= Afore Night Come =

1962 play written by David Rudkin

Afore Night Come is a 1962 British play written by David Rudkin, first staged by the Royal Shakespeare Company. The subject matter of the play meant that any production in a public theatre would probably have been vetoed by the Lord Chamberlain, so the RSC mounted the play at the members-only Arts Theatre. As a result of the widespread critical acclaim that the play received, Rudkin was awarded the Evening Standard Drama Award for most promising playwright of 1962.

The play is set in an orchard in the Black Country region of England's Midlands. Two young men and a tramp arrive one morning looking for work picking fruit, but as the day wears on there is violence and bloodshed. Rudkin harks back to a pagan era where the crops were fertilised by human blood. Kenneth Tynan, reviewing the play in The Observer, wrote "Not since Look Back In Anger has a playwright made a debut more striking than this."

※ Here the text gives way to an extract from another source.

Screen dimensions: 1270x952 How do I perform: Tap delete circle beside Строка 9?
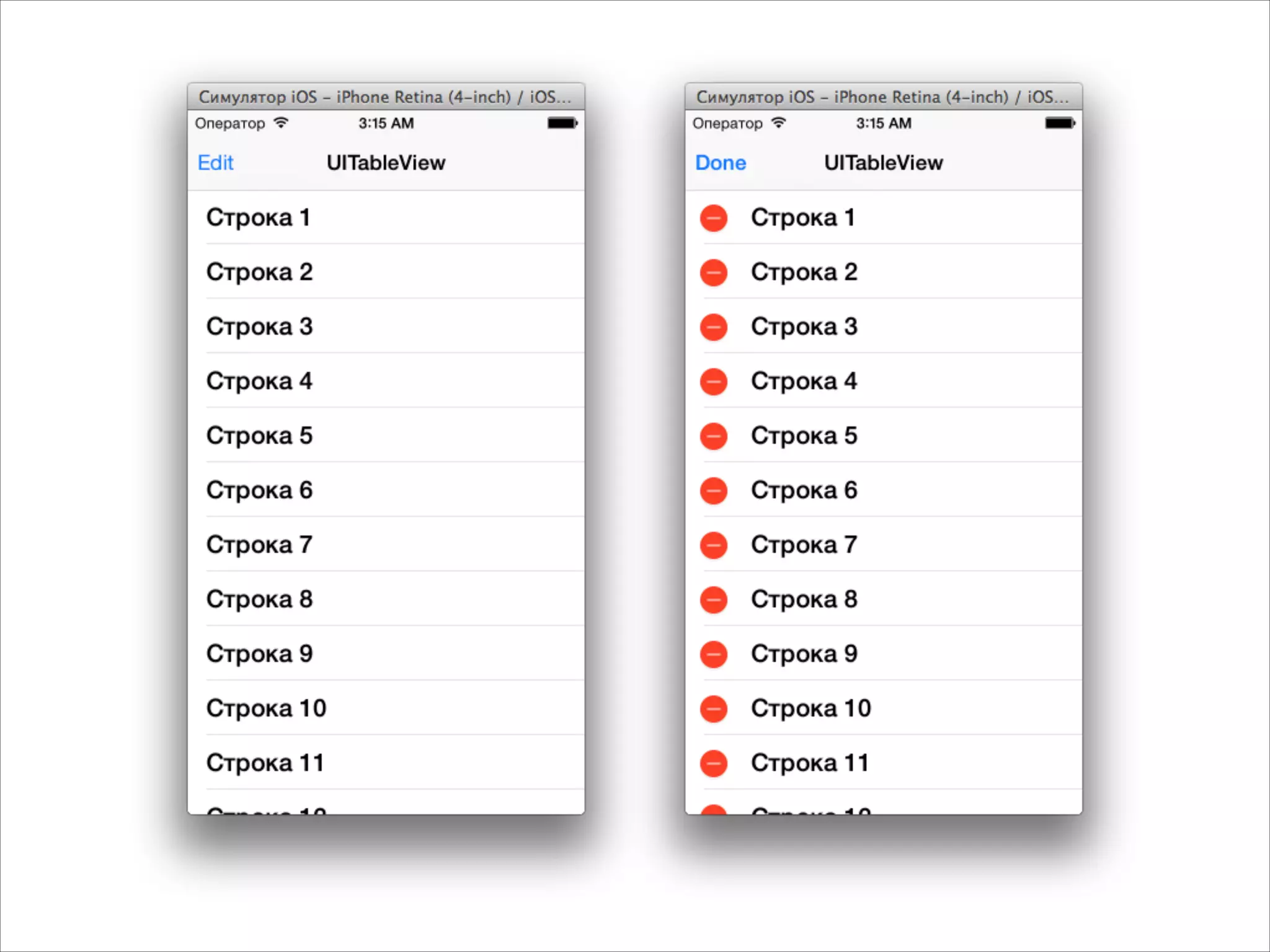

When writing programme notes for the revival of the play at the Young Vic in 2001, Rudkin explained that he was afraid that no-one would ever stage the play, firstly because of its coarse language, but also "because I needed to thread through this dark story a counter-element of desire and love to off-set the rage and hatred - and there weren't any girls working in this company, and in any case the rage and hatred were all very male, the desire had to be male as well, inevitably making it have to be homosexual, which according to the laws of the time meant that the play could never be publicly staged. And the logical moral outcome of the play's process would be a climactic act of violence of a sort that I don't think had been done on an English stage since the Jacobeans. So I had to choose: back off and not follow the logical implications of the play; or go through with it and be damned. If I was going to be a writer, there wasn't any choice."